Records drawn from a dataset:
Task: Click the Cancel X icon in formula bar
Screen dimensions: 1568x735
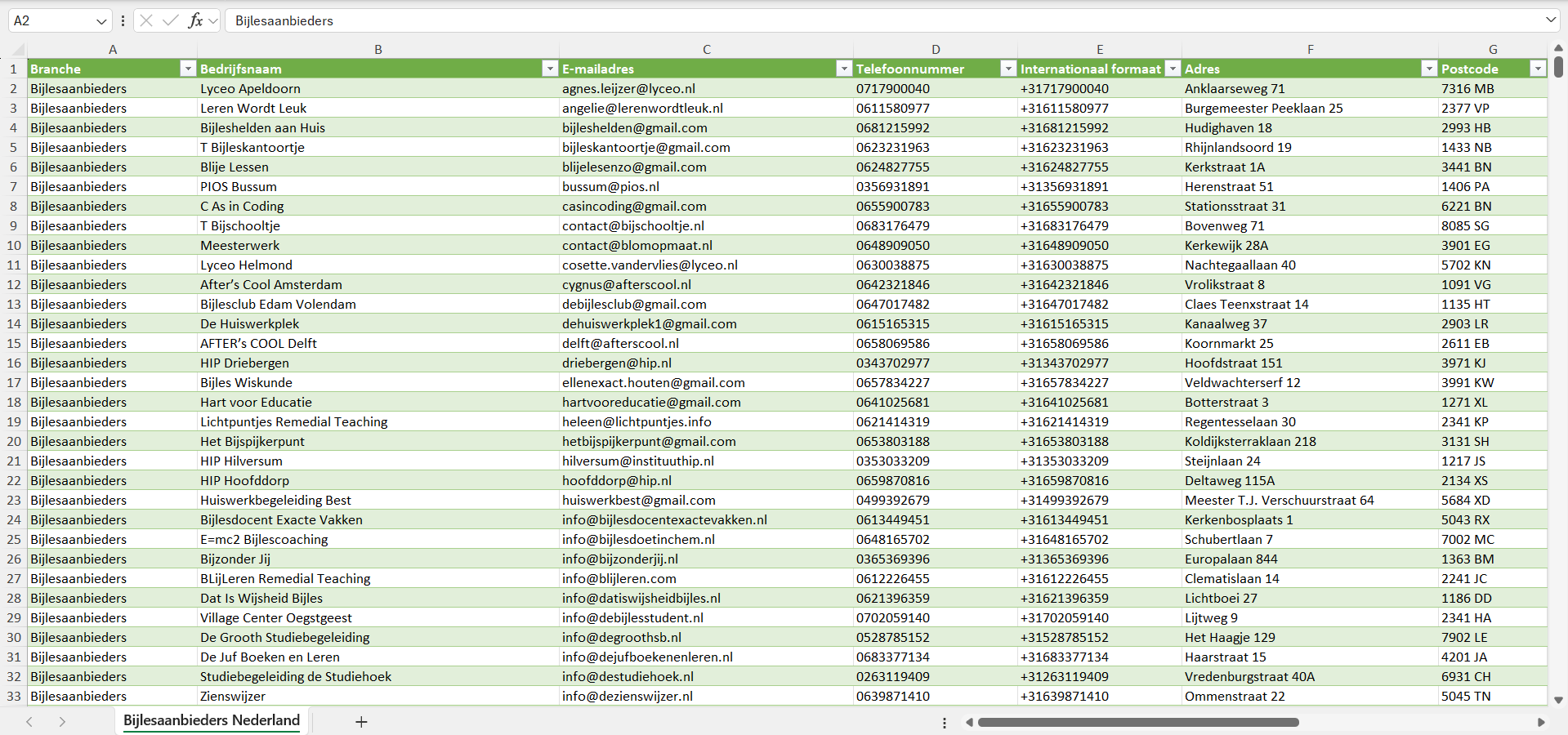Action: click(146, 20)
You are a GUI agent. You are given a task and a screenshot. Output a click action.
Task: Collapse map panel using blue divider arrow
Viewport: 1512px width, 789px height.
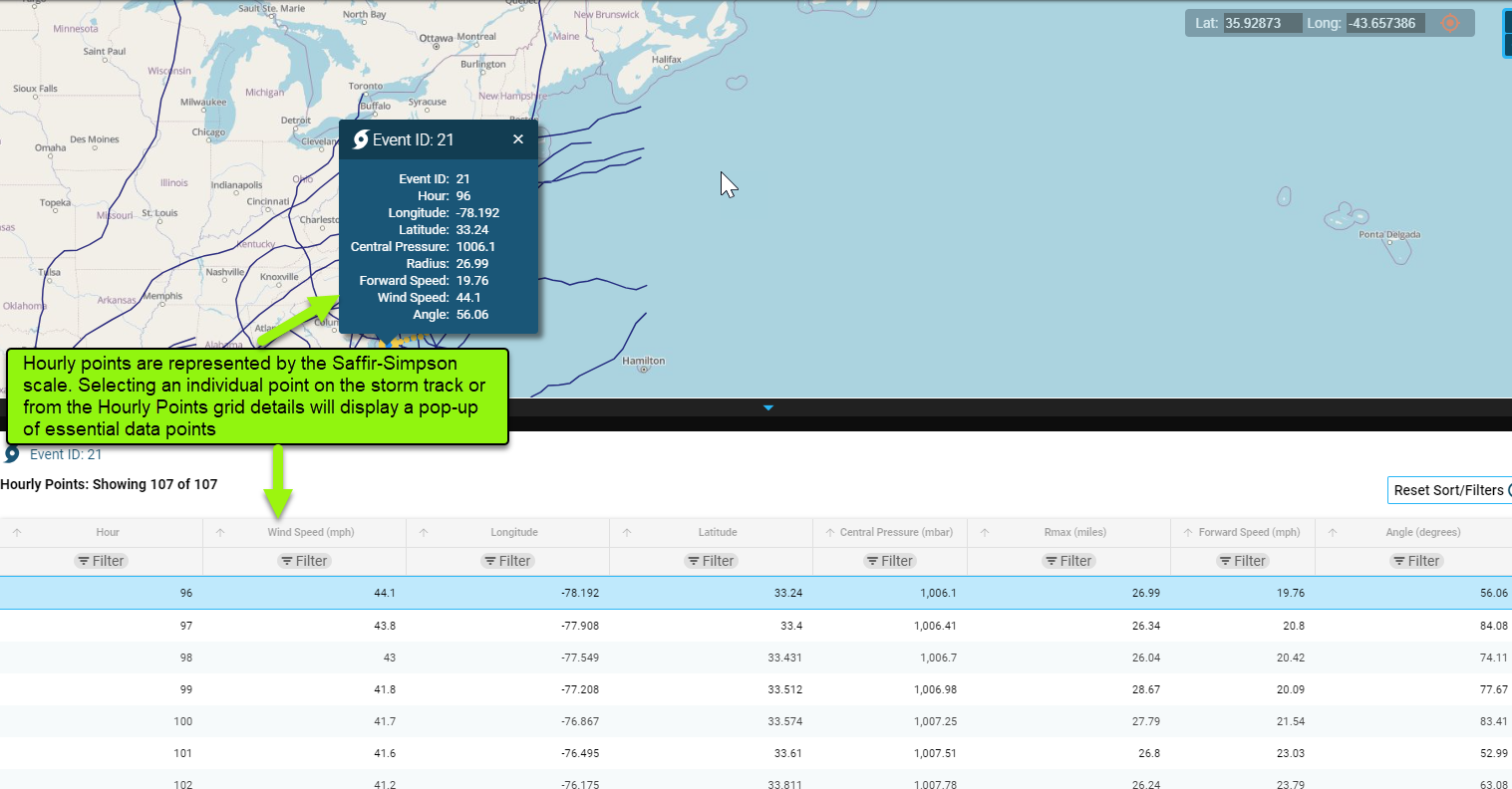pyautogui.click(x=767, y=407)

Requirement - Reproduce each record above by retyping it exactly; omit all images.

Your response -
Task: Click the Cancel X icon in formula bar
Screen dimensions: 1568x735
Action: click(146, 20)
You are a GUI agent. You are given a task and a screenshot. Output a click action.
Task: Collapse map panel using blue divider arrow
Viewport: 1512px width, 789px height.
pyautogui.click(x=767, y=407)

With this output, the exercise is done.